● **Data excerpts**:
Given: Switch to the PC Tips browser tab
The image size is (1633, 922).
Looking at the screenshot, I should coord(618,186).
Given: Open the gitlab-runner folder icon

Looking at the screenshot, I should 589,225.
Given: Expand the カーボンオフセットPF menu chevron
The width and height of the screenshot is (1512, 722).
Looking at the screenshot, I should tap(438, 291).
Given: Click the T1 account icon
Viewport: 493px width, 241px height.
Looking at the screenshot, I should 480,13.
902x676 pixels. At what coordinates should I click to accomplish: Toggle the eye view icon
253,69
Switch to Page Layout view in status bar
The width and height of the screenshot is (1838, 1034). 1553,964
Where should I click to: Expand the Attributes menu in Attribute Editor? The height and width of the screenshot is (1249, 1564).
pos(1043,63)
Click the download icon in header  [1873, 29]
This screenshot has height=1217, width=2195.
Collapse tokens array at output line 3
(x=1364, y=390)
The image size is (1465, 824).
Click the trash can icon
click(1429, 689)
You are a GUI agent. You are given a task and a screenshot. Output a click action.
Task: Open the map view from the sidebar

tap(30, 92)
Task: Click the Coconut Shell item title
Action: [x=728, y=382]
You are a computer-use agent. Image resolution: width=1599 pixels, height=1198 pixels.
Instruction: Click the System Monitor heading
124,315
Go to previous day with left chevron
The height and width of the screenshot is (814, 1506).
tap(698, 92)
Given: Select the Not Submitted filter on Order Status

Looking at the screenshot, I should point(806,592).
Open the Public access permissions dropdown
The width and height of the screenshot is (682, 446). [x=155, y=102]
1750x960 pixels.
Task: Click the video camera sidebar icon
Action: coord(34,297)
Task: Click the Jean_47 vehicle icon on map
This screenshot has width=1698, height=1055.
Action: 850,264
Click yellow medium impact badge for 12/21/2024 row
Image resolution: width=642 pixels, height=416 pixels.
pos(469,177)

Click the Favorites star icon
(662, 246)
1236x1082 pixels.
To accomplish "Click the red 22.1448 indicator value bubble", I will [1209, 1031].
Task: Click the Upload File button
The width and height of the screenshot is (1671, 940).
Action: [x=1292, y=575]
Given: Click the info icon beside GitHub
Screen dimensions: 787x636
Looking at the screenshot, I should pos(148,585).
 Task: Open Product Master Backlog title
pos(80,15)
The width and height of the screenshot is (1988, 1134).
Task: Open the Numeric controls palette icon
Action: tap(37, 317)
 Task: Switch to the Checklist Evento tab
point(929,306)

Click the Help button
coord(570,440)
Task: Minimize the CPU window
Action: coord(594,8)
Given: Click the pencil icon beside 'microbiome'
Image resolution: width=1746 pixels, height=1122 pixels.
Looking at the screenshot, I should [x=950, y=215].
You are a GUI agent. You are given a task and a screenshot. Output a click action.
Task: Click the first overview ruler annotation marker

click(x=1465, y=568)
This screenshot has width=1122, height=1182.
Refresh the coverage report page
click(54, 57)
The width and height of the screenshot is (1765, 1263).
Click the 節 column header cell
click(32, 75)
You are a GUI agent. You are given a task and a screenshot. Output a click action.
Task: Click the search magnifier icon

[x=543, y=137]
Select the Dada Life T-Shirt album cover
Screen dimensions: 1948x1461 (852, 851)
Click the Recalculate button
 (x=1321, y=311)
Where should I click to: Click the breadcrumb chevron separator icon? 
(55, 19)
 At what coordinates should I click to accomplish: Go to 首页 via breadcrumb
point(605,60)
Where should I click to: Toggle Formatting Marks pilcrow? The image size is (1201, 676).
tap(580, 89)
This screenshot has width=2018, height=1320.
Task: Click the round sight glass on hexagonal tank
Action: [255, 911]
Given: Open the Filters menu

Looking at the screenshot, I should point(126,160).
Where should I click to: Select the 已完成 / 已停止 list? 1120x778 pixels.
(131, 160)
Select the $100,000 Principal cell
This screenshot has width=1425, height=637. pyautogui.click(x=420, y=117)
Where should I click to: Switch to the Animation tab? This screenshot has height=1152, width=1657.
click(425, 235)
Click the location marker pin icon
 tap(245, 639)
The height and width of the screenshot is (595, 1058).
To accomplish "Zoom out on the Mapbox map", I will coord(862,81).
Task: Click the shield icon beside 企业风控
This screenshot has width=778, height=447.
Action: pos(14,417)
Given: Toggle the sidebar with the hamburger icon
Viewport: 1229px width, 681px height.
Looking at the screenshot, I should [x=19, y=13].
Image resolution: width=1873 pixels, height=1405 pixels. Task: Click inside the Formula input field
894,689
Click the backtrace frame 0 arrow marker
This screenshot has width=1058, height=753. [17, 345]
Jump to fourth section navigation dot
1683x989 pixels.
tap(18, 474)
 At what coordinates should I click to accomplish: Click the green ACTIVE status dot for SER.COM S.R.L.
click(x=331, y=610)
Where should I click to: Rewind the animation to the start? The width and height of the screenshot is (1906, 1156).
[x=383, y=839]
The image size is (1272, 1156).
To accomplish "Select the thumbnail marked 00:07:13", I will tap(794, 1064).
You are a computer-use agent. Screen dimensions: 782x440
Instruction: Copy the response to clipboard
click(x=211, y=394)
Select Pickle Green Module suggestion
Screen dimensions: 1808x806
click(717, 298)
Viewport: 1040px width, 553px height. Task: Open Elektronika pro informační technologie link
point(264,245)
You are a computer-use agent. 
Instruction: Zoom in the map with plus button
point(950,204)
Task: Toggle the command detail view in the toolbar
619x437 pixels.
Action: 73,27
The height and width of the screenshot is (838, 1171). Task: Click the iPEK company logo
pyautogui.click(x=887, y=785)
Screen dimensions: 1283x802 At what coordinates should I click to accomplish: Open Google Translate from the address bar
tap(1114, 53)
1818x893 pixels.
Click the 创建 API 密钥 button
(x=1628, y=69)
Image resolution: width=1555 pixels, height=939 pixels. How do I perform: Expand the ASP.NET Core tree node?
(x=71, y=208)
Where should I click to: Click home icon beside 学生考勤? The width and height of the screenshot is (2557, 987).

● **Aim of the exercise**:
Repeat each record exactly, leaving nothing out.

● **Solved problem**:
Given: Switch to the PC Tips browser tab
The image size is (1633, 922).
Looking at the screenshot, I should coord(618,186).
Given: Open the gitlab-runner folder icon

Looking at the screenshot, I should 589,225.
Given: Expand the カーボンオフセットPF menu chevron
The width and height of the screenshot is (1512, 722).
Looking at the screenshot, I should tap(438, 291).
Given: Click the T1 account icon
Viewport: 493px width, 241px height.
Looking at the screenshot, I should 480,13.
902x676 pixels. At what coordinates should I click to accomplish: Toggle the eye view icon
253,69
Switch to Page Layout view in status bar
The width and height of the screenshot is (1838, 1034). 1553,964
Where should I click to: Expand the Attributes menu in Attribute Editor? The height and width of the screenshot is (1249, 1564).
pos(1043,63)
Click the download icon in header  [1873, 29]
This screenshot has height=1217, width=2195.
Collapse tokens array at output line 3
(x=1364, y=390)
The image size is (1465, 824).
Click the trash can icon
click(1429, 689)
You are a GUI agent. You are given a task and a screenshot. Output a click action.
Task: Open the map view from the sidebar

tap(30, 92)
Task: Click the Coconut Shell item title
Action: [x=728, y=382]
You are a computer-use agent. Image resolution: width=1599 pixels, height=1198 pixels.
Instruction: Click the System Monitor heading
124,315
Go to previous day with left chevron
The height and width of the screenshot is (814, 1506).
tap(698, 92)
Given: Select the Not Submitted filter on Order Status

Looking at the screenshot, I should point(806,592).
Open the Public access permissions dropdown
The width and height of the screenshot is (682, 446). [x=155, y=102]
1750x960 pixels.
Task: Click the video camera sidebar icon
Action: coord(34,297)
Task: Click the Jean_47 vehicle icon on map
This screenshot has width=1698, height=1055.
Action: 850,264
Click yellow medium impact badge for 12/21/2024 row
Image resolution: width=642 pixels, height=416 pixels.
pos(469,177)

Click the Favorites star icon
(662, 246)
1236x1082 pixels.
To accomplish "Click the red 22.1448 indicator value bubble", I will [1209, 1031].
Task: Click the Upload File button
The width and height of the screenshot is (1671, 940).
Action: [x=1292, y=575]
Given: Click the info icon beside GitHub
Screen dimensions: 787x636
Looking at the screenshot, I should pos(148,585).
 Task: Open Product Master Backlog title
pos(80,15)
The width and height of the screenshot is (1988, 1134).
Task: Open the Numeric controls palette icon
Action: tap(37, 317)
 Task: Switch to the Checklist Evento tab
point(929,306)

Click the Help button
coord(570,440)
Task: Minimize the CPU window
Action: coord(594,8)
Given: Click the pencil icon beside 'microbiome'
Image resolution: width=1746 pixels, height=1122 pixels.
Looking at the screenshot, I should [x=950, y=215].
You are a GUI agent. You are given a task and a screenshot. Output a click action.
Task: Click the first overview ruler annotation marker

click(x=1465, y=568)
This screenshot has width=1122, height=1182.
Refresh the coverage report page
click(54, 57)
The width and height of the screenshot is (1765, 1263).
Click the 節 column header cell
click(32, 75)
You are a GUI agent. You are given a task and a screenshot. Output a click action.
Task: Click the search magnifier icon

[x=543, y=137]
Select the Dada Life T-Shirt album cover
Screen dimensions: 1948x1461 (852, 851)
Click the Recalculate button
 (x=1321, y=311)
Where should I click to: Click the breadcrumb chevron separator icon? 
(55, 19)
 At what coordinates should I click to accomplish: Go to 首页 via breadcrumb
point(605,60)
Where should I click to: Toggle Formatting Marks pilcrow? The image size is (1201, 676).
tap(580, 89)
This screenshot has width=2018, height=1320.
Task: Click the round sight glass on hexagonal tank
Action: [255, 911]
Given: Open the Filters menu

Looking at the screenshot, I should point(126,160).
Where should I click to: Select the 已完成 / 已停止 list? 1120x778 pixels.
(131, 160)
Select the $100,000 Principal cell
This screenshot has width=1425, height=637. pyautogui.click(x=420, y=117)
Where should I click to: Switch to the Animation tab? This screenshot has height=1152, width=1657.
click(425, 235)
Click the location marker pin icon
 tap(245, 639)
The height and width of the screenshot is (595, 1058).
To accomplish "Zoom out on the Mapbox map", I will coord(862,81).
Task: Click the shield icon beside 企业风控
This screenshot has width=778, height=447.
Action: pos(14,417)
Given: Toggle the sidebar with the hamburger icon
Viewport: 1229px width, 681px height.
Looking at the screenshot, I should [x=19, y=13].
Image resolution: width=1873 pixels, height=1405 pixels. Task: Click inside the Formula input field
894,689
Click the backtrace frame 0 arrow marker
This screenshot has width=1058, height=753. [17, 345]
Jump to fourth section navigation dot
1683x989 pixels.
tap(18, 474)
 At what coordinates should I click to accomplish: Click the green ACTIVE status dot for SER.COM S.R.L.
click(x=331, y=610)
Where should I click to: Rewind the animation to the start? The width and height of the screenshot is (1906, 1156).
[x=383, y=839]
The image size is (1272, 1156).
To accomplish "Select the thumbnail marked 00:07:13", I will tap(794, 1064).
You are a computer-use agent. Screen dimensions: 782x440
Instruction: Copy the response to clipboard
click(x=211, y=394)
Select Pickle Green Module suggestion
Screen dimensions: 1808x806
click(717, 298)
Viewport: 1040px width, 553px height. Task: Open Elektronika pro informační technologie link
point(264,245)
You are a computer-use agent. 
Instruction: Zoom in the map with plus button
point(950,204)
Task: Toggle the command detail view in the toolbar
619x437 pixels.
Action: 73,27
The height and width of the screenshot is (838, 1171). Task: Click the iPEK company logo
pyautogui.click(x=887, y=785)
Screen dimensions: 1283x802 At what coordinates should I click to accomplish: Open Google Translate from the address bar
tap(1114, 53)
1818x893 pixels.
Click the 创建 API 密钥 button
(x=1628, y=69)
Image resolution: width=1555 pixels, height=939 pixels. How do I perform: Expand the ASP.NET Core tree node?
(x=71, y=208)
Where should I click to: Click home icon beside 学生考勤? The width and height of the screenshot is (2557, 987).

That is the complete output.